Interspeech'2005 - Eurospeech
Generally, phonetic classification for low rate speech coding is restricted to either a simple binary voiced/unvoiced classification of entire speech frames, or alternatively, a more complicated estimation of the voicing for a set of frequency bands. A good compromise between these two techniques is estimation of a single cut-off frequency that separates the spectrum into voiced (below) and unvoiced (above) regions. Many existing cut-off frequency estimation methods use a fixed periodic spectrum to model voiced harmonics.
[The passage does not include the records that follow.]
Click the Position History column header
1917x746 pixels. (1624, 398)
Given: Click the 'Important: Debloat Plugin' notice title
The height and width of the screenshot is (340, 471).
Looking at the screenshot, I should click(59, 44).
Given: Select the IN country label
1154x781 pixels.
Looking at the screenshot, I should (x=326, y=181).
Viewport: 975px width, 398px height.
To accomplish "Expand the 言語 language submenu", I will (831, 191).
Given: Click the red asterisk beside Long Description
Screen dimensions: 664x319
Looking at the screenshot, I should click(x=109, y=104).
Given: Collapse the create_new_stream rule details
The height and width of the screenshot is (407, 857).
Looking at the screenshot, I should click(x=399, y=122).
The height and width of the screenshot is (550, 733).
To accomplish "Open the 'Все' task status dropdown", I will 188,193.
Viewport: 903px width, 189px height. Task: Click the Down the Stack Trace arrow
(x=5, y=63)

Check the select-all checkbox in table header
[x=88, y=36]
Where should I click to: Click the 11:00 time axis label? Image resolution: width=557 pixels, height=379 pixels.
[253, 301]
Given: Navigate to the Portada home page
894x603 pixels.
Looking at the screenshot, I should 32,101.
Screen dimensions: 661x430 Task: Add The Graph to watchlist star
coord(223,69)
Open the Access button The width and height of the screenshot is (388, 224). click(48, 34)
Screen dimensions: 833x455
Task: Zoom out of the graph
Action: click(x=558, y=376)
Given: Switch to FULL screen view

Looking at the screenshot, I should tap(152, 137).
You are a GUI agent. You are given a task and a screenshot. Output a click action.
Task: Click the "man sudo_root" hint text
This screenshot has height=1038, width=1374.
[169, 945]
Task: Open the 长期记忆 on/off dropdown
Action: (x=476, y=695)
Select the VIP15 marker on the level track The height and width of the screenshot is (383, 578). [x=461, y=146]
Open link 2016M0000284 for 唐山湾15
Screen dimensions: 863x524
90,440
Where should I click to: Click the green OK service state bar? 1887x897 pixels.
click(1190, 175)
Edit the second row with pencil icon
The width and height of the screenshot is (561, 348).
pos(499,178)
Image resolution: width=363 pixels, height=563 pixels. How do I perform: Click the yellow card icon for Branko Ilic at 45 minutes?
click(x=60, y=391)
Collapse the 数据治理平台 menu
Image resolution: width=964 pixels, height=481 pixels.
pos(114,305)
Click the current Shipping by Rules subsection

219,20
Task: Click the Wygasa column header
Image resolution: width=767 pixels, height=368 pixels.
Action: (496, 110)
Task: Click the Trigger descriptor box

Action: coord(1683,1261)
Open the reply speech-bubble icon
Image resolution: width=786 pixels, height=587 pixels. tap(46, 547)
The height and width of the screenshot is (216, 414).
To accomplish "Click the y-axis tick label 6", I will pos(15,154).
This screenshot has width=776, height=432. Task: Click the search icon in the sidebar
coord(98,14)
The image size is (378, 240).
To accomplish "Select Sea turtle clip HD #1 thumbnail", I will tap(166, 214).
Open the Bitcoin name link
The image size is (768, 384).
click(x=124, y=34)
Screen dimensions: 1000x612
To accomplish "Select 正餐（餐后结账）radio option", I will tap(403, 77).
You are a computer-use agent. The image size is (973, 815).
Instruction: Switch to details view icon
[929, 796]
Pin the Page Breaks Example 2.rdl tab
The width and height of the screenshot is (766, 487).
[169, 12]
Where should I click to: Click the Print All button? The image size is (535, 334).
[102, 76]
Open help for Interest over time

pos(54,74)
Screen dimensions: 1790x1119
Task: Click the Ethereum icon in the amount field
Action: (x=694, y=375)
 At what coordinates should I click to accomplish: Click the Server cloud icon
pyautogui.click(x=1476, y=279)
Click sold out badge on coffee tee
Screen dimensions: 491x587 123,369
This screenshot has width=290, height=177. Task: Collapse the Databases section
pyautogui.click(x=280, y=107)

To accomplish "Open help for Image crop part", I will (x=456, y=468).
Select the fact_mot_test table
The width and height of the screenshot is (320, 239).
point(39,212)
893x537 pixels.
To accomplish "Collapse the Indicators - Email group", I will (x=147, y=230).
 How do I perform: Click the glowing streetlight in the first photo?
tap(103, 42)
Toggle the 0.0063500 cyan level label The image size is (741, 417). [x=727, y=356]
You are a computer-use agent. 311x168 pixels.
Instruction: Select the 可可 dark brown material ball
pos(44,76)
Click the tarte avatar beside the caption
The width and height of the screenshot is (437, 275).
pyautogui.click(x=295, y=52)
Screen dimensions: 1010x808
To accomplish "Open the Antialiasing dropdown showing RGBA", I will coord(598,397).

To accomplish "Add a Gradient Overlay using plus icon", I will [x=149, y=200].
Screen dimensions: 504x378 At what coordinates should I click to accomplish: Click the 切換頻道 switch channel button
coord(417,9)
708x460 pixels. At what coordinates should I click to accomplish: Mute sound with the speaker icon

However, due to pitch jitter, voiced harmonics do not always appear at regular intervals in the spectrum. In this paper a voicing cut-off estimation approach that combines speech energy, speech auto-correlation between frames and residual harmonic matching is proposed. Objective evaluation indicates that the algorithm is accurate and reliable. Subjective results obtained by embedding the algorithm in a low rate harmonic speech coder indicate that the technique is suitable for supporting high quality low rate speech synthesis. The proposed algorithm also requires relatively low complexity and introduces only a single frame of algorithmic delay.
Bibliographic reference. Bao, Changchun / Lukasiak, Jason / Ritz, Christian (2005): "A novel voicing cut-off determination for low bit-rate harmonic speech coding", In INTERSPEECH-2005, 2709-2712.